## 📊 What is Cross-Validation Score?

**Cross-validation score** refers to the performance metric(s) you get when evaluating a model using cross-validation rather than a single train/test split. In `scikit-learn`, the helper function `cross_val_score()` automates this process.

---

###  K-Fold Splitting
- Your dataset is split into **K** equally (or nearly equally) sized **folds**.
- For each of the **K** iterations:
  - One fold is held out as the **validation set**.
  - The model is trained on the remaining **K – 1** folds.

---

### Model Evaluation
- After training, the model is scored on the validation fold using your chosen metric (e.g., R², mean squared error, accuracy).
- This process repeats for each fold, producing **K separate scores**.

---

###  Aggregating Results
- `cross_val_score()` returns an array of the **K scores**.
- You typically compute:
  - The **mean score**: to estimate overall model performance.
  - The **standard deviation**: to assess score variability across folds.

---

This method provides a more reliable measure of model performance and helps detect overfitting or instability due to random splits.


In [1]:
from sklearn import datasets
from sklearn.linear_model import LogisticRegression
from sklearn.ensemble import RandomForestClassifier
from sklearn.svm import SVC
from sklearn.model_selection import cross_val_score

##Load the iris dataset from Sklearn Datasets

In [2]:
iris = datasets.load_iris()

##Explore the Structure of the Digits Dataset

In [3]:
dir(iris)

['DESCR',
 'data',
 'data_module',
 'feature_names',
 'filename',
 'frame',
 'target',
 'target_names']

## 🌳 Cross-Validation with Random Forest Classifier

In this step, we use `cross_val_score()` to evaluate a `RandomForestClassifier` with 35 decision trees (`n_estimators=35`) on the Iris dataset.
Performed `5 fold cross Validation` and used the `R^2` scoring method.
This method splits the data into multiple folds and returns accuracy scores for each fold.


In [4]:
rf = cross_val_score(RandomForestClassifier(n_estimators=35),iris.data, iris.target,cv=5, scoring='r2')


In [5]:
print("Fold-wise scores:", rf)
print("Average accuracy:", rf.mean())

Fold-wise scores: [0.95 0.95 0.9  0.85 1.  ]
Average accuracy: 0.93


## 🧪 Cross-Validation with Support Vector Classifier (SVC)

Here, we evaluate an `SVC` (Support Vector Classifier) on the Iris dataset using `cross_val_score()`.

This approach splits the data into multiple folds (by default 5) and trains/tests the model across each fold to assess its generalization performance.

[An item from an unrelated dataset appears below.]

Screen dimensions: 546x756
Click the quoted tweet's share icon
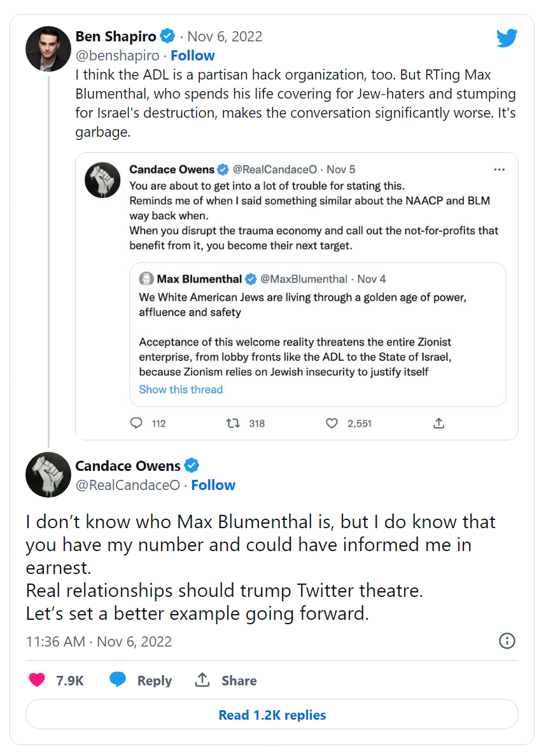coord(438,423)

Below, we print the accuracy scores for each fold.


In [6]:
svm = cross_val_score(SVC(),iris.data, iris.target, scoring='r2')


In [7]:
print("Fold-wise scores:", svm)
print("Average accuracy:", svm.mean())

Fold-wise scores: [0.95 0.95 0.95 0.9  1.  ]
Average accuracy: 0.95


## 📦 Cross-Validation with Logistic Regression

In this section, we evaluate a `LogisticRegression` model on the Iris dataset using `cross_val_score()`.

Since logistic regression may require multiple iterations to converge on some datasets, we specify `max_iter=150` to ensure convergence.

The result is a list of accuracy scores from each fold, providing a more robust measure of model performance.


In [8]:
lr = cross_val_score(LogisticRegression(max_iter=150),iris.data, iris.target, cv=5, scoring='r2')


In [10]:
print("Fold-wise scores:", lr)
print("Average accuracy:", lr.mean())

Fold-wise scores: [0.95 1.   0.9  0.95 1.  ]
Average accuracy: 0.96


So it seems like Logistic Regression got the highest mean accuracy of above all models.